Demand for Proper Respect of Human Life

President J. Reuben Clarke, Jnr.
President J. Reuben Clarke

My brothers and sisters: In humility I ask for your help that what I may say today may be in that same sweet spirit which has been with us during this conference until the present time.

As the Savior and the apostles were on the shores of the Sea of Galilee on that early morning, Jesus asked Peter:

. . . lovest thou me more than these? . . . Yea, Lord; thou knowest that I love thee. . . . Feed my sheep (John 21:15-16).

And the only excuse and likewise the only reason that any of us have for standing before you in this conference is that we shall feed you.

Brother Widtsoe yesterday made allusion to a principle, spoke somewhat about it, to which I wish now to refer. He spoke of our duties and our obligations as those who held the truth. It is a very great blessing, not only, to have the truth, but it imposes likewise a great responsibility. We of this Church are possessors of the truth in so far as it has been revealed, the ultimate truth, and we are the possessors and custodians of the power of the Holy Priesthood.

MORE BLESSED TO GIVE THAN TO RECEIVE

We speak often, and properly, of the great blessings which we have, the blessings that are given to us by the Lord. But sometimes I wonder if our thought may not be mostly concerned with what we get instead of what we give. In that great sermon of Paul to the elders of Ephesus, he said Jesus had declared:

. . . It is more blessed to give than to receive (Acts 20:35).
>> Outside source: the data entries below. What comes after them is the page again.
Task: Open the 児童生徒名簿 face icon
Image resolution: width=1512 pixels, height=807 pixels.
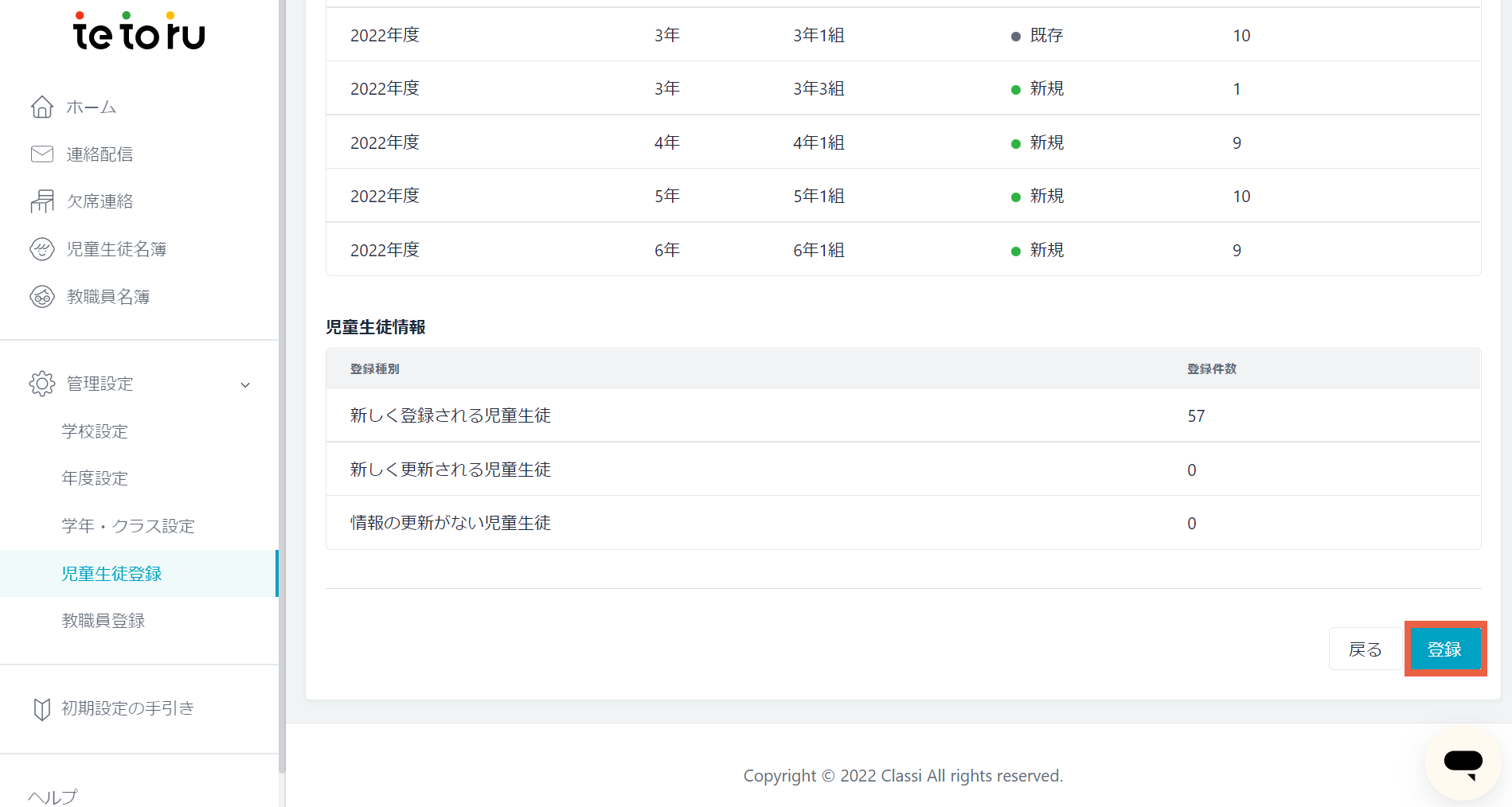Action: click(x=42, y=249)
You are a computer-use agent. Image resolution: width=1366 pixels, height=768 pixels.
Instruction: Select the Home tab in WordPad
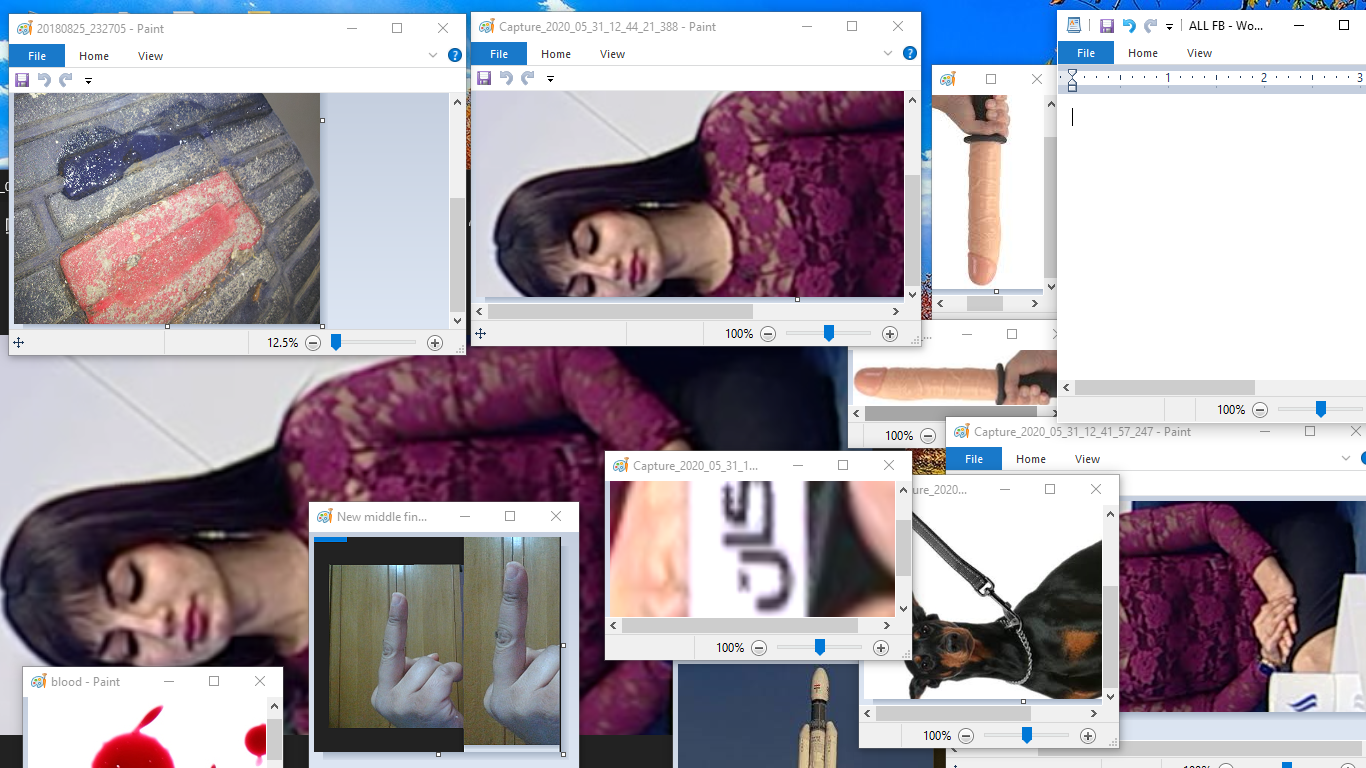click(x=1142, y=53)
There is something very remarkable about what we have to give under the gospel plan. No matter how much we give of truth, of good example, of righteous living, our stores, our blessings increase, not decrease, by that which we give away. There are two or three miracles in the Bible that impress me in this connection. One was the barrel of meal which Elijah blessed after the good woman who owned it said that if she gave it to him it would take all she had. That barrel of meal, blessed by Elijah, did not thereafter fail (1 Kgs. 17:12-16). The more she took from it, the more she had to give. Elisha blessed that cruse of oil for the widow who was in dire debt and about to lose her sons as bondmen, so that she filled from that cruse not alone the utensils which she herself had, but those which, pursuant to the prophet’s orders, she went out and borrowed. All were filled that she could obtain (2 Kgs. 4:1-7). The Savior on the banks of the Sea of Galilee fed five thousand with five loaves and two little fishes, yet when they had finished they gathered up twelve baskets full of what was left (Matt. 14:16-21). So when on the plain he fed the four thousand, from seven loaves and a few little fishes (Matt. 15:32-38).

And so it is with God’s spiritual blessings to us. We have the truth; we possess the priesthood; both are given into our care. We are responsible for the use we make of them. We are expected to give out of our store all that we possibly can give away, and in proportion as we give unto others, we become thereby more and more enriched ourselves. “It is more blessed to give than to receive” (Acts 20:35). I repeat, as possessors of truth, our mission is to minister therefrom to others. And the more of truth we give away, the more we shall have. The more we righteously use the priesthood, the greater its powers will grow in us.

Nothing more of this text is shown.